#### [Assigned task]
The answer must be every line from the entries below that includes "Live".

[[ Data records open ]]

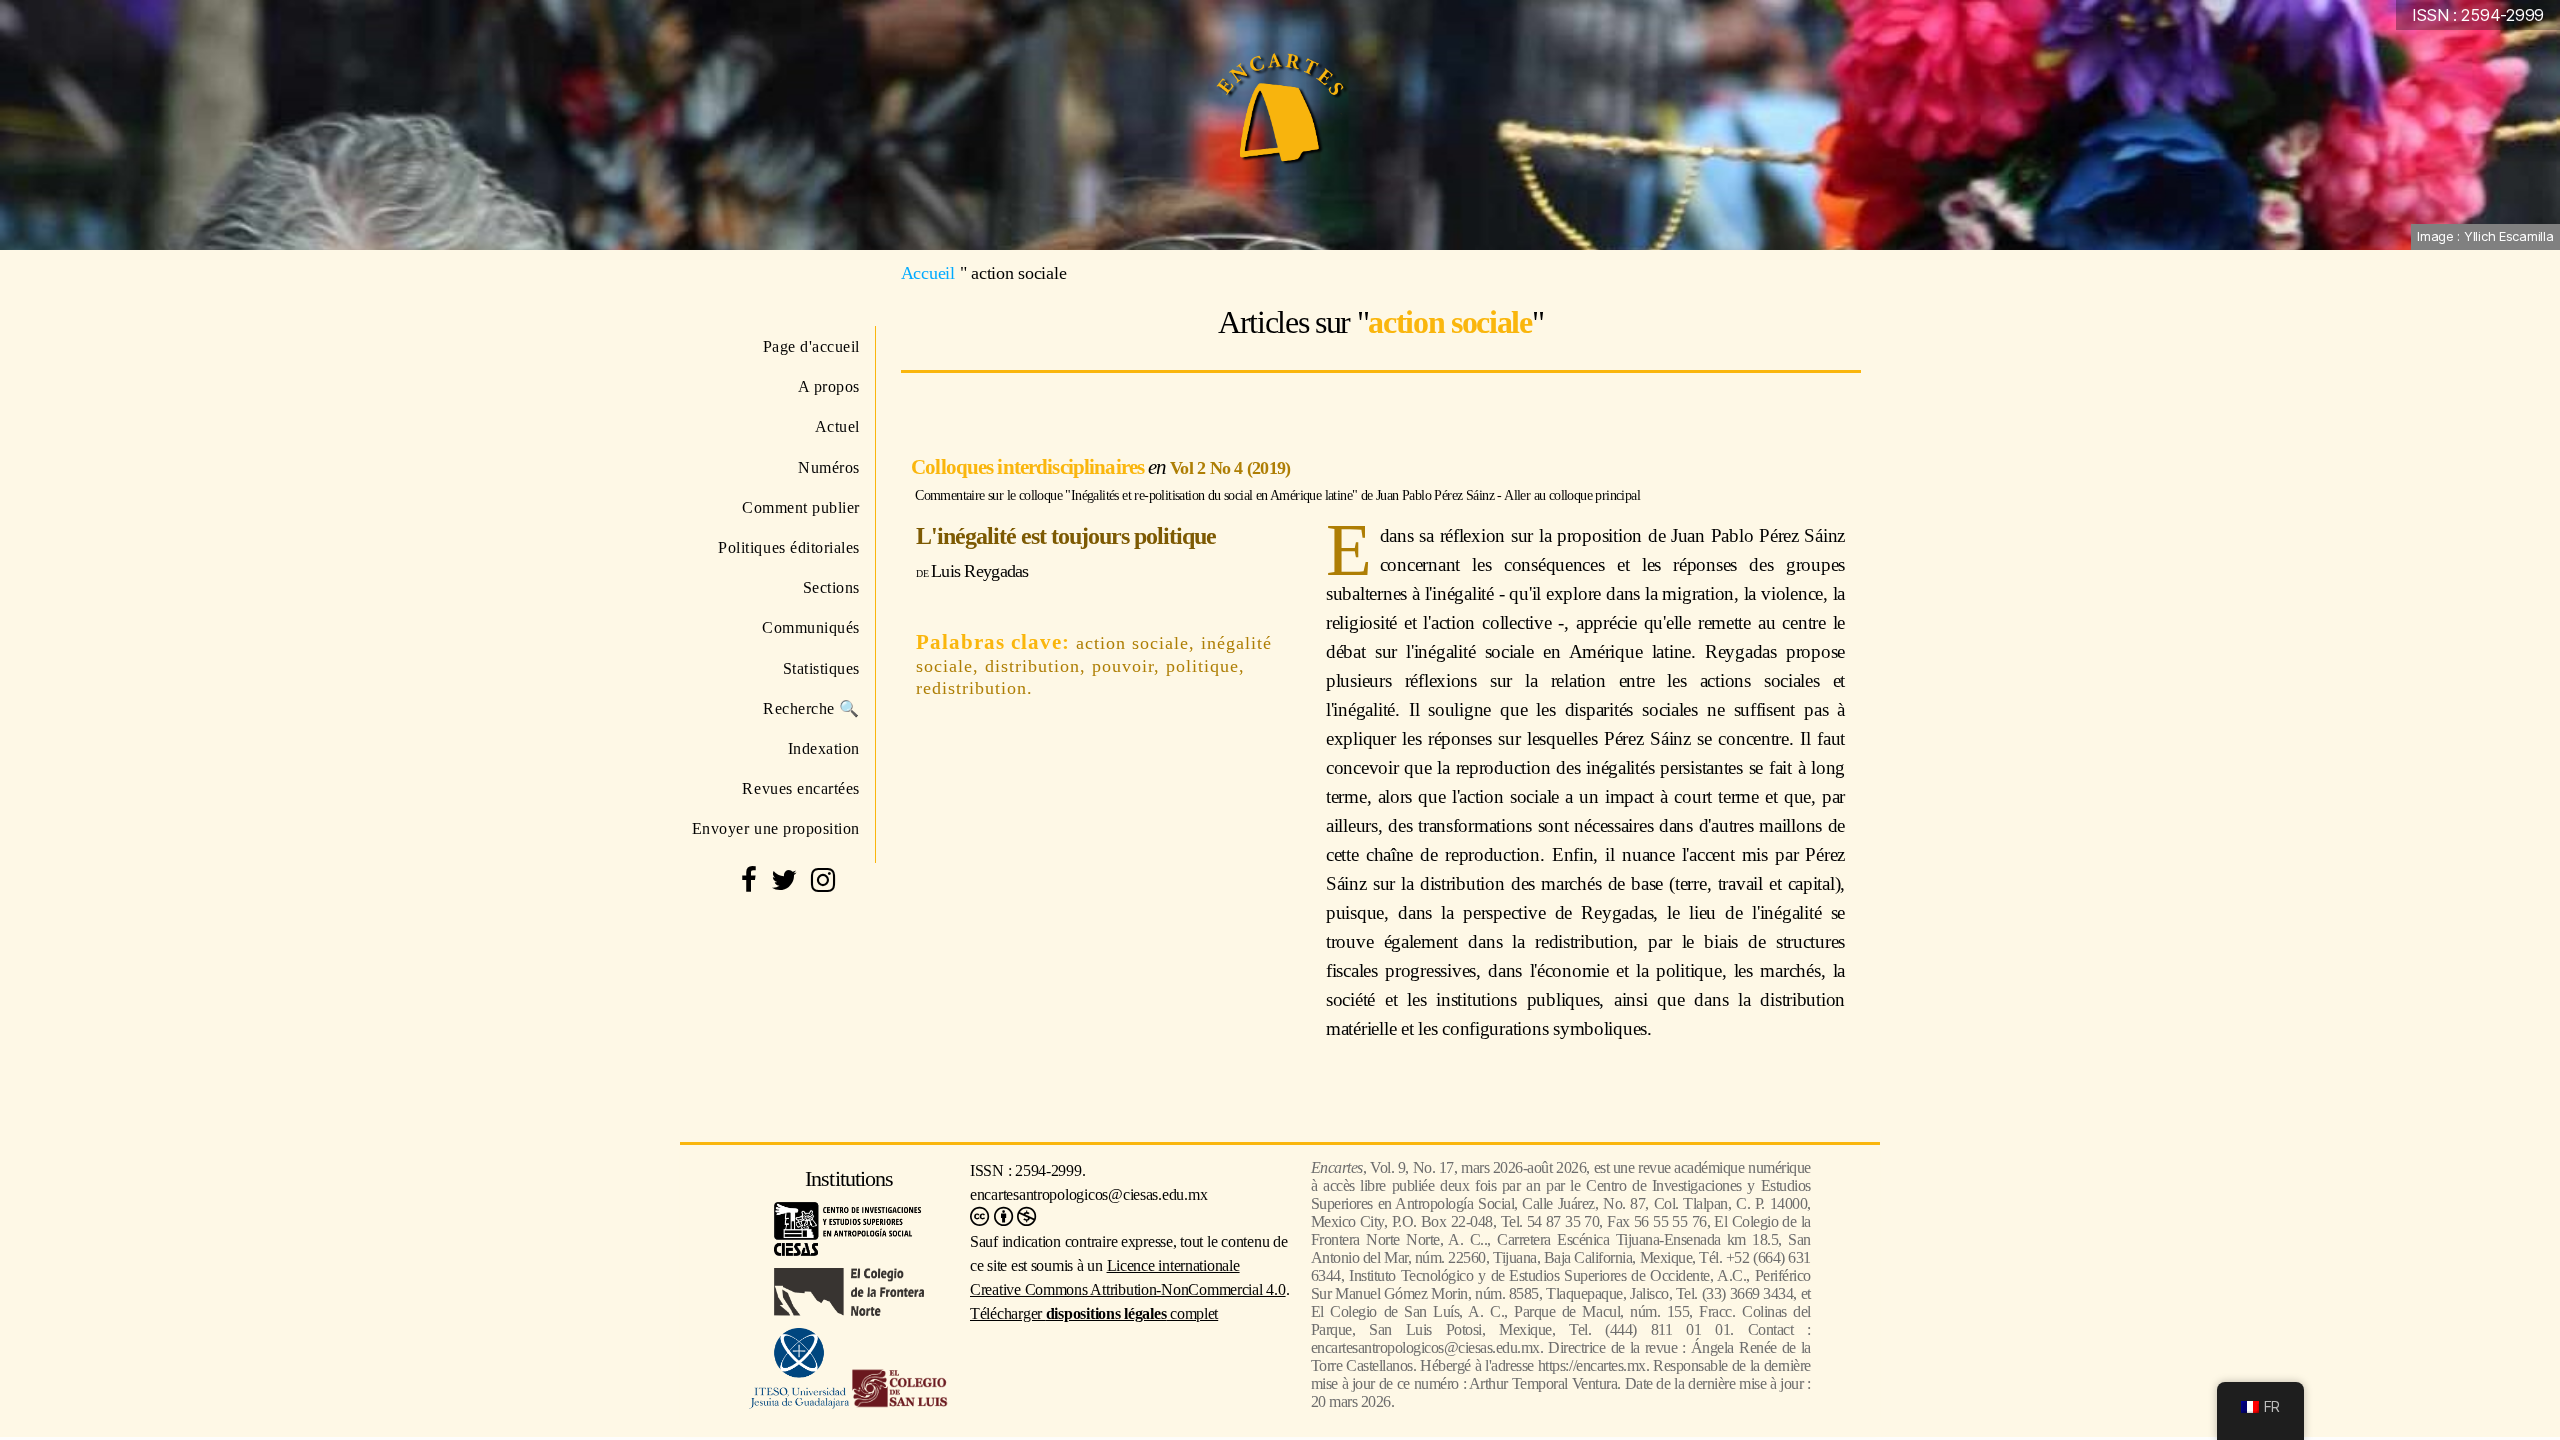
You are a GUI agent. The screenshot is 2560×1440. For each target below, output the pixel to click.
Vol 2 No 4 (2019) (1230, 468)
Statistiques (821, 668)
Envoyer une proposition (776, 828)
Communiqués (811, 627)
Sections (831, 587)
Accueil (928, 273)
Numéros (829, 467)
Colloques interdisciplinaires (1029, 466)
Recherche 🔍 (811, 708)
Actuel (837, 426)
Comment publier (801, 507)
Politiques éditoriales (789, 547)
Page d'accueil (811, 346)
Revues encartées (801, 788)
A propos (829, 386)
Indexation (824, 748)
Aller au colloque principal (1572, 495)
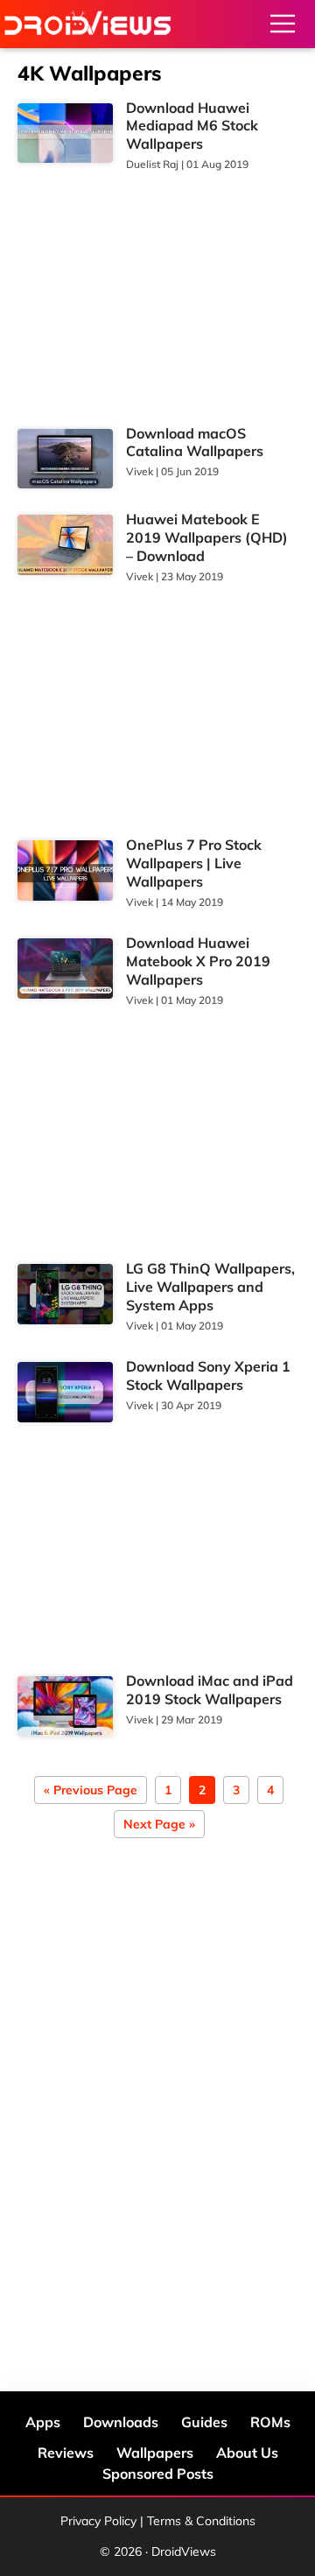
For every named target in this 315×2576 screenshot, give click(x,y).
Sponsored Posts (158, 2473)
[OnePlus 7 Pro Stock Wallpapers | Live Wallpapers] (65, 870)
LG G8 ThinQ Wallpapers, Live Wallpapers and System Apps (210, 1287)
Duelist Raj (152, 164)
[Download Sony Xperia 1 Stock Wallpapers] (65, 1392)
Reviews (66, 2452)
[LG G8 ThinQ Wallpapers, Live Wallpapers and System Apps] (65, 1294)
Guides (204, 2422)
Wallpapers (154, 2452)
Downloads (120, 2422)
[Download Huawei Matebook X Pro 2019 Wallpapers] (65, 968)
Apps (42, 2422)
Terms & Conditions (201, 2521)
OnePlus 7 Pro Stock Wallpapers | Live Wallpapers (194, 863)
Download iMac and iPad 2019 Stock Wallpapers (209, 1690)
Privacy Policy (98, 2521)
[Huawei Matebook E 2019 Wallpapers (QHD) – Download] (65, 545)
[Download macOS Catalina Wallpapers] (65, 459)
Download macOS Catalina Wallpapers (194, 442)
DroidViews (87, 24)
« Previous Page (90, 1791)
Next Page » (158, 1825)
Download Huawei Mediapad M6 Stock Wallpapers (192, 126)
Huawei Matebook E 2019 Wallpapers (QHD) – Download (207, 537)
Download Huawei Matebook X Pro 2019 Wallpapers (198, 961)
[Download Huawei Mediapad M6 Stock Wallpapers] (65, 133)
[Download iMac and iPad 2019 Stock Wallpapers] (65, 1706)
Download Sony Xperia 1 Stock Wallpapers (208, 1375)
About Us (247, 2452)
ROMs (270, 2422)
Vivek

[[ Data records closed ]]

#### [Written answer]
[OnePlus 7 Pro Stock Wallpapers | Live Wallpapers] (65, 870)
LG G8 ThinQ Wallpapers, Live Wallpapers and System Apps (210, 1287)
[LG G8 ThinQ Wallpapers, Live Wallpapers and System Apps] (65, 1294)
OnePlus 7 Pro Stock Wallpapers | Live Wallpapers (194, 863)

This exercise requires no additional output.